Mass Effect Infiltrator | |
Developer: | IronMonkey Studios |
Publisher: | Electronic Arts |
Designer: | Jarrad Trudgen |
Series: | Mass Effect |
Released: | March 6, 2012 |
Genre: | Third-person shooter |
Modes: | Single-player |
Platforms: | BlackBerry 10, iOS, Android, Windows Phone |
Mass Effect Infiltrator was a third-person shooter video game developed by IronMonkey Studios,[1] released on 6 March 2012 for iOS, 22 May 2012 for Android,[2] and 13 June 2013 for BlackBerry 10.[3]
Mass Effect Infiltrator is a three-dimensional, third-person shooter which mimics many of the gameplay features and animations of the main Mass Effect games, including the use of cover and the combination of gunplay and biotic powers. The controls are simplified from the console games and adapted to fit a touchscreen interface; for example, there are no squadmates to control, and it is necessary to target enemies for biotic attacks by tapping directly on the screen.
The player is rewarded with credits over the course of the game, and these may be spent on upgraded weapons, armour and biotic abilities. The player also collects Intel, which can be exchanged for ingame credits or used to add to the player's Galactic Readiness score in Mass Effect 3.[4] Upon the completion of the game, the player is rewarded with a new War Asset in their Mass Effect 3 game.
In April 2012 a major update was released for Mass Effect Infiltrator, bringing the version to 1.0.3. The update added an extra side mission in which the player takes the role of an escaped turian experiment victim, as well as the ability to manually aim weapons. The patch also includes technical optimisations designed for the third-generation iPad.[5]
Windows 8 and Windows 8.1 users have verified that the game works on their platforms.
The protagonist of Mass Effect Infiltrator is Cerberus operative Randall Ezno. At the opening of the game he is deployed to an ice planet, charged with bringing down a turian that Cerberus has marked for death. Upon returning to a Cerberus base known as The Barn, he is caught in a mass prisoner escape, and discovers that his advisor Inali is being horribly experimented on against her will.
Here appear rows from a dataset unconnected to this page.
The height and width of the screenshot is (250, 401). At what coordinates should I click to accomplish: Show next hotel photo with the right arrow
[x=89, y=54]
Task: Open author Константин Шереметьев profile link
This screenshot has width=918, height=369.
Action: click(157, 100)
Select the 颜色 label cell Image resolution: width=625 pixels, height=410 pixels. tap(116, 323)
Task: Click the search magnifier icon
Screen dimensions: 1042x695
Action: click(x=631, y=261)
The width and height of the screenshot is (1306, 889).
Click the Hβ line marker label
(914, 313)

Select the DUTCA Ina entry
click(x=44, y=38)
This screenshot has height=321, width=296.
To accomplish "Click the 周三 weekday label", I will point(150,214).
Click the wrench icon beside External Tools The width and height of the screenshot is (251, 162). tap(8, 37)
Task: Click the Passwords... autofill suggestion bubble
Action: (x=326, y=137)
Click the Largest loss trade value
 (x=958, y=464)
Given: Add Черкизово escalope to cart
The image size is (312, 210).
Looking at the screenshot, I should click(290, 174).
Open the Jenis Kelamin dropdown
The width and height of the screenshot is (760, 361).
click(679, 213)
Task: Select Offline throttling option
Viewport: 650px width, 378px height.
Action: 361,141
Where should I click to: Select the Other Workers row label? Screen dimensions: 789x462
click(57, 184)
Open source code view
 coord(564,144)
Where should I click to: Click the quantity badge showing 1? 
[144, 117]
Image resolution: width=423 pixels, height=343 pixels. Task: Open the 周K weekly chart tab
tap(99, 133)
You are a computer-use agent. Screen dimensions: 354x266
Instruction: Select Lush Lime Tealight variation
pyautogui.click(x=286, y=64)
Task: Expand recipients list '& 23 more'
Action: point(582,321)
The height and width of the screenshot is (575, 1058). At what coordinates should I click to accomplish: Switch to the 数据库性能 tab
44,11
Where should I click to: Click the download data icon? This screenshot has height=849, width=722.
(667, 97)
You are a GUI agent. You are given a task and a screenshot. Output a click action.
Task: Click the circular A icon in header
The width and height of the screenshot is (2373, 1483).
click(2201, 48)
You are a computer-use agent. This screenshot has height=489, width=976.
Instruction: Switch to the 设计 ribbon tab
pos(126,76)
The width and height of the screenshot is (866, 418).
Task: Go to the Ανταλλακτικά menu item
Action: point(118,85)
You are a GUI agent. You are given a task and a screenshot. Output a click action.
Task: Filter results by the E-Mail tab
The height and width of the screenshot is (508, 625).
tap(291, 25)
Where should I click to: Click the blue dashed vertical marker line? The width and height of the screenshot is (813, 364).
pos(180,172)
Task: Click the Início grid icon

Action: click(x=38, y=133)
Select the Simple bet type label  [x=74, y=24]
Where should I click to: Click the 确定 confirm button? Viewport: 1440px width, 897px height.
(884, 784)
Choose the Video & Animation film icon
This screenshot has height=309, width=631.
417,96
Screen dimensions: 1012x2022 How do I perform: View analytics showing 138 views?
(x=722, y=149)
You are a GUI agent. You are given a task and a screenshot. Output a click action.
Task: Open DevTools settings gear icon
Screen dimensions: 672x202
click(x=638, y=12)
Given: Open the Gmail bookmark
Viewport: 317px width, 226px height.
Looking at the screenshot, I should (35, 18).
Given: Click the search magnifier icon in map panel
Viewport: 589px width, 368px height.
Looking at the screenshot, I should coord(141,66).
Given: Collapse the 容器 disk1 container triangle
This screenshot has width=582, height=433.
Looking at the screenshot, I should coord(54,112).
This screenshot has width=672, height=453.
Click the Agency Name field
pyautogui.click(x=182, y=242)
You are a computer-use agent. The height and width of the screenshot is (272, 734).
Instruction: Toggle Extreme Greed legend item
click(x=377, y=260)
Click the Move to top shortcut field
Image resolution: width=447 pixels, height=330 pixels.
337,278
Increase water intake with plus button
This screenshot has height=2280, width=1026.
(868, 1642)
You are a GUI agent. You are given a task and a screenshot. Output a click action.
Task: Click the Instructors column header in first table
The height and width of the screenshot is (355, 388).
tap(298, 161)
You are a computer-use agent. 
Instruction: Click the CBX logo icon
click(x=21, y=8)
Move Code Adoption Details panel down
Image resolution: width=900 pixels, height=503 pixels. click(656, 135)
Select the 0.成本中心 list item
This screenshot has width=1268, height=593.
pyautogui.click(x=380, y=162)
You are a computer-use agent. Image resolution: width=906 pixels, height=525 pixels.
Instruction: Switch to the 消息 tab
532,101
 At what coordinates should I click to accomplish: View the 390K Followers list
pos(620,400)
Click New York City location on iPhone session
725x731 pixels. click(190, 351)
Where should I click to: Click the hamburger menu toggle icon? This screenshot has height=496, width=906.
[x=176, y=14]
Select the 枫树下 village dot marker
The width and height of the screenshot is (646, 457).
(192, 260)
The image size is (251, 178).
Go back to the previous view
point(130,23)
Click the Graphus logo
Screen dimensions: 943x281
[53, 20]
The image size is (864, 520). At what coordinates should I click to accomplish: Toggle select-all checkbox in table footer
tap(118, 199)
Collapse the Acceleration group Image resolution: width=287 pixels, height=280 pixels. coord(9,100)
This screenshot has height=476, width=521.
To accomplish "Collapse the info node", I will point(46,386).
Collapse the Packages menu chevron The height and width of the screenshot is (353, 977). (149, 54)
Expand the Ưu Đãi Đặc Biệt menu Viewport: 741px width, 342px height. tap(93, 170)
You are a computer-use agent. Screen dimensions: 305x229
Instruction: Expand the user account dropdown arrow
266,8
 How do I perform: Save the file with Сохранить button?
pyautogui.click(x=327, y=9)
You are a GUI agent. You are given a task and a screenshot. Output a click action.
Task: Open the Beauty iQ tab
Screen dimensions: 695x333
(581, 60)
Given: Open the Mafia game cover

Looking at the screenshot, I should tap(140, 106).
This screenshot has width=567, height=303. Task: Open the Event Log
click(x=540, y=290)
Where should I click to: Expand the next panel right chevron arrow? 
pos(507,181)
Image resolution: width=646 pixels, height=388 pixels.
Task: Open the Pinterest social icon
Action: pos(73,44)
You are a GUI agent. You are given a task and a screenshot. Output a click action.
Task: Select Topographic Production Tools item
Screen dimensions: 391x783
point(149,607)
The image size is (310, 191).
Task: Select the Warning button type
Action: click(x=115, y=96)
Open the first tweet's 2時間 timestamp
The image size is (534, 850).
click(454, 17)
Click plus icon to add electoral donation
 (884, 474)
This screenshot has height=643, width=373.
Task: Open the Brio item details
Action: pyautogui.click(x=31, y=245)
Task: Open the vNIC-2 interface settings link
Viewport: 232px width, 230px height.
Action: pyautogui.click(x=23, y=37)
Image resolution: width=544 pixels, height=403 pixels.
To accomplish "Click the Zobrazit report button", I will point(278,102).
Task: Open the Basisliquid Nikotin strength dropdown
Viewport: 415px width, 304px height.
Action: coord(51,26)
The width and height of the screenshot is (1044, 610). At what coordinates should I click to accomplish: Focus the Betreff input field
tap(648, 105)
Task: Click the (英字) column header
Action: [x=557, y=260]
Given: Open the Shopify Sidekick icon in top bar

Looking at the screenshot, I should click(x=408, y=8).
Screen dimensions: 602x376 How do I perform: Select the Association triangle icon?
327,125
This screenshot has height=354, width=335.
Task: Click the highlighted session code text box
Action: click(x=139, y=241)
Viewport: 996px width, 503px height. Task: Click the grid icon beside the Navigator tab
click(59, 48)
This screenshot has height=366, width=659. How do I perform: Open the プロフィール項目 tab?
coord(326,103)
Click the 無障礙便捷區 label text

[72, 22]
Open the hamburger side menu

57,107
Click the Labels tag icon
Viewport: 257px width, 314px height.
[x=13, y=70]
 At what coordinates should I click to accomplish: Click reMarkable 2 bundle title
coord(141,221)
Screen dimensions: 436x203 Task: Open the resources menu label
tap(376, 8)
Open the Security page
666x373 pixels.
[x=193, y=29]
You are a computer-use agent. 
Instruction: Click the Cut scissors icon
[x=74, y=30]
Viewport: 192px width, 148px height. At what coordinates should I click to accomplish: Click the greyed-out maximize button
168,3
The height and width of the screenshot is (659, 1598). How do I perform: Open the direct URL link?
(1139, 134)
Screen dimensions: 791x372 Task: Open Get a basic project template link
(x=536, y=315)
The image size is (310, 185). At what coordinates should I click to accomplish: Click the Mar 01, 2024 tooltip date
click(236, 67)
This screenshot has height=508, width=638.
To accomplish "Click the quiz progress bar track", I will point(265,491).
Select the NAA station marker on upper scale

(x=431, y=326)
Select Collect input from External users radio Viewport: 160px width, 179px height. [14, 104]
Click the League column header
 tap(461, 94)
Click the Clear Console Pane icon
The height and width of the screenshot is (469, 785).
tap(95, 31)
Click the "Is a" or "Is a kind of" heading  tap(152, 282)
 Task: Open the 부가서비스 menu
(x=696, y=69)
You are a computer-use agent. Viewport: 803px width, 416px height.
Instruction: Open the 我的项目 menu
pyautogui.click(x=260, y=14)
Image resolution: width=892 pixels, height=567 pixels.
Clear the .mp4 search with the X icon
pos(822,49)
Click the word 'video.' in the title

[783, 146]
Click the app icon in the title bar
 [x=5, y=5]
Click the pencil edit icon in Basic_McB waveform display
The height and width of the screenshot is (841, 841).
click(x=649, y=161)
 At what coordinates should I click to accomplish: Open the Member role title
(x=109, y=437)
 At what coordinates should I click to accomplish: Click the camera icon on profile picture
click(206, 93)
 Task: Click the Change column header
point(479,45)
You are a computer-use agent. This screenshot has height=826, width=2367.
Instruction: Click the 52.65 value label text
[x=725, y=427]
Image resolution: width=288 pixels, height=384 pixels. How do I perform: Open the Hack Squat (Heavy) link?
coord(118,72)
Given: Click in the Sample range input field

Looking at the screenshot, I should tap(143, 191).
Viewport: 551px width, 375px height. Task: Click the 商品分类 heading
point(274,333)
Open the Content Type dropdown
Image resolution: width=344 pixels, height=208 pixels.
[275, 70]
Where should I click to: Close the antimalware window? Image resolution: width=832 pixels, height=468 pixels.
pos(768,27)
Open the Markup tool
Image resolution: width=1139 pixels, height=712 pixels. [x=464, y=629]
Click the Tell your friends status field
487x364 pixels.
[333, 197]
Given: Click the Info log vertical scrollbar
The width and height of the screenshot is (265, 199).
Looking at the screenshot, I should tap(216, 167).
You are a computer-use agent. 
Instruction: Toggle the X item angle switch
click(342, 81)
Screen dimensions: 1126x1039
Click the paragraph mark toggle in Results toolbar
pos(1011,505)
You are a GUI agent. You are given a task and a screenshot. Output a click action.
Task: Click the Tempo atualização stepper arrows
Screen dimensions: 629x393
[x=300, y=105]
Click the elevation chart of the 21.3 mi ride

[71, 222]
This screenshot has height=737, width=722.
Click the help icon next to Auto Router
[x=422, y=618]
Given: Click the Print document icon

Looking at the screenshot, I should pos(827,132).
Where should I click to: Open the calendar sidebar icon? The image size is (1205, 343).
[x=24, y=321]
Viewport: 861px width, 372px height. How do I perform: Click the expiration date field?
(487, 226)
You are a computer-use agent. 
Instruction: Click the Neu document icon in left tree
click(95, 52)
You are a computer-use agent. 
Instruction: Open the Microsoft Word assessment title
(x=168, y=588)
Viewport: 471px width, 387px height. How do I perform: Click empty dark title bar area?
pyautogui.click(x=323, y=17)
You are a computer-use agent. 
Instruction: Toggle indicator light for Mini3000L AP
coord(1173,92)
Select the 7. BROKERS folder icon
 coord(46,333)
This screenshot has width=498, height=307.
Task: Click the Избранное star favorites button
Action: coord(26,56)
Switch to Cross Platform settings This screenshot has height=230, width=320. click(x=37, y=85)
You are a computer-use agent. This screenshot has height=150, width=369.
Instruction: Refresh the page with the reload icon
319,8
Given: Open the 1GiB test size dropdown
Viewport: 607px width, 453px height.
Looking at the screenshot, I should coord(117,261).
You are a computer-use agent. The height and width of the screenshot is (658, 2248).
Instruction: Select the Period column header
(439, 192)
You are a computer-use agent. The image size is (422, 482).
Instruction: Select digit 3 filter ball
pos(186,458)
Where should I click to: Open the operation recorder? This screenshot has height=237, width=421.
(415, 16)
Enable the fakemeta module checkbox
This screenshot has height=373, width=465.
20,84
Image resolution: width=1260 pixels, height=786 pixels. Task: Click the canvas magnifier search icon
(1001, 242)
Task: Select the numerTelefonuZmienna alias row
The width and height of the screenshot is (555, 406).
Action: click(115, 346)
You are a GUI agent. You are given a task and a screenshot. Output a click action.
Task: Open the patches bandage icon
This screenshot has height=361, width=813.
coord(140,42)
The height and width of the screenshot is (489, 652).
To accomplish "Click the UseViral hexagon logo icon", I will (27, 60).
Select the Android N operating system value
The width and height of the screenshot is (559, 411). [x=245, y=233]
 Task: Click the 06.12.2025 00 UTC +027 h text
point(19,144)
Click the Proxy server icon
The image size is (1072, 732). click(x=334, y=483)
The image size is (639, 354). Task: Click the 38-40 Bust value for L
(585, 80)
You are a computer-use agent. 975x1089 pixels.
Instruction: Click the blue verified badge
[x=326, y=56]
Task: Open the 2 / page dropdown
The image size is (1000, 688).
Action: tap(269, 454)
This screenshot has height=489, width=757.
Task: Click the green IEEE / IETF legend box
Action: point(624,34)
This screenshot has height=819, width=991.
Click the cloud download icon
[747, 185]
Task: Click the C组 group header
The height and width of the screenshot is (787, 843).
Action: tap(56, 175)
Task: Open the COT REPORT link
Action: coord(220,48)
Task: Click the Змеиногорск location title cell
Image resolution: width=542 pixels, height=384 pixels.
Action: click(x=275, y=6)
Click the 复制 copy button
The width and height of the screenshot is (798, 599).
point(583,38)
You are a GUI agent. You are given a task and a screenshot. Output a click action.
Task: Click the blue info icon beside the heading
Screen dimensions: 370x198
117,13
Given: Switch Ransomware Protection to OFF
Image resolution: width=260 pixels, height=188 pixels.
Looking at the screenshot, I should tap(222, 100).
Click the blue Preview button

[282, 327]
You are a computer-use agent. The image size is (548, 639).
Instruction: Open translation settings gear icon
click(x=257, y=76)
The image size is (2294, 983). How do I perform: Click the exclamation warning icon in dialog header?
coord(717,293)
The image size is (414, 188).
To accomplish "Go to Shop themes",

Randall must then battle his way across the installation, fighting Cerberus troops and escaped prisoners alike in order to rescue her and contact the Alliance to request a rescue.
After releasing the first Mass Effect game, BioWare began prototyping a Mass Effect game influenced by the design Star Control, in parallel with the main Mass Effect trilogy.[6] [7] The concept evolved into Mass Effect: Corsair, a first-person spaceship game designed for the Nintendo DS. The story would have taken place in the Terminus Systems, featuring a Han Solo inspired character immersed in a pirate-controlled setting. However, Electronic Arts predicted low sales on the Nintendo DS, and the team was transitioned to developing Mass Effect Infiltrator for iOS, Android, and Blackberry.[8] [9]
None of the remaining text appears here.